Temple del Sol Somewhere deep in the Amazon Jungle
The pyramid before him held the ruined throne room he needed. Jay stood at the entrance, planning his attack.
At its peak, the room must have been stunning, but hundreds of years in the warm jungle climate had taken its toll. There were still beautiful stone carvings on the less exposed sections of the walls, and the huge pillars holding up the sagging roof maintained a sense of grandeur despite the clinging vines and cracks that marred them. But mold and decay permeated the ancient stones, from which an almost visceral miasma seemed to whisper the demise of al
l things man-made.
He grinned at himself. Not bad, Gridley, not bad at all.
Whatever force had caused the end of the ancient kingdom had motivated the fleeing king to install traps in the room—it was a maze of death. To encourage his ancient foes to enter this trap, the king had left his jeweled scepter on the throne.
All Jay had to do was cross the floor to get it.
The problem was that the large blocks of stone that made up the floor of the room weren’t all solid. If he stepped on the wrong block, he’d fall into a pit filled with who knew what.
Well, actually, he did know what—snakes. Lots and lots of snakes.
Of course he wasn’t really traversing an ancient throne room. He was trying to crack the data he’d found. Unfortunately, the printed label had vastly increased the difficulty of the decoding process.
In most code-breaking scenarios, the encoded data was run through a sifter that would find patterns, which revealed letters. But there were several factors complicating this particular code.
First, Iran had over seventy living languages—picking the right one to sift was a critical part of the process, and not the most difficult. The majority of the languages in the country used Arabic script as an alphabet, which had twenty-eight letters instead of English’s twenty-six. Western Farsi, the most commonly used language, added an extra five characters to that, taking it to thirty-three—and making the code-breaking several orders of magnitude more difficult.

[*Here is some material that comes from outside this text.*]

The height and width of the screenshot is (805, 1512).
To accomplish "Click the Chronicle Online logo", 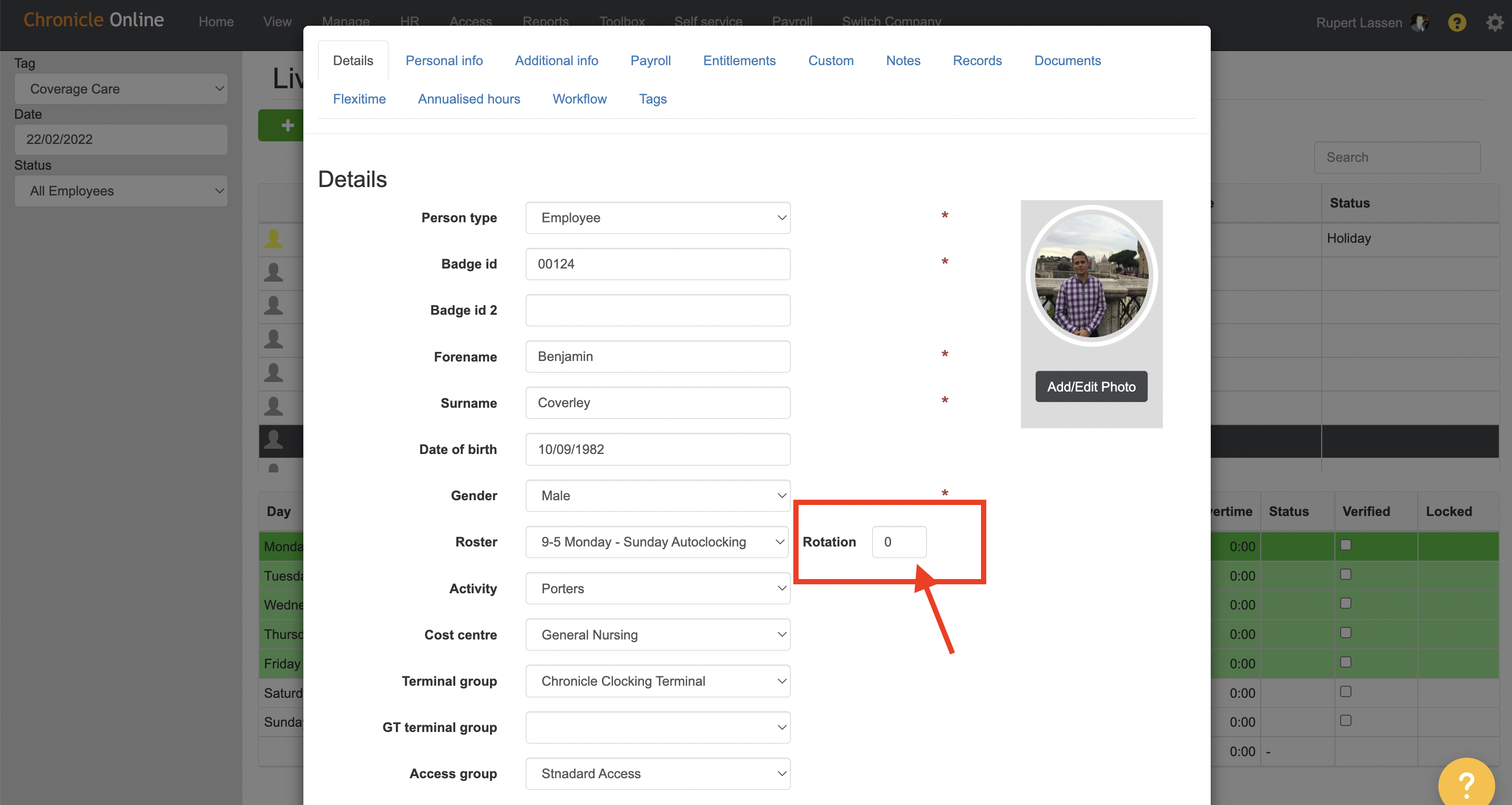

On top of that, the Arabic/Farsi alphabet had been represented by three different encoding systems since it had migrated to the computer. In the late twentieth century, back in the days when computer standards were still up for grabs, there had been no less than two different character sets for Arabic—one for Unix and Macintosh systems, and another for the Windows world. Then unicode had come along—a larger character set that made it easier to standardize. And the letters could be in any of the three, depending on the hardware used to generate them.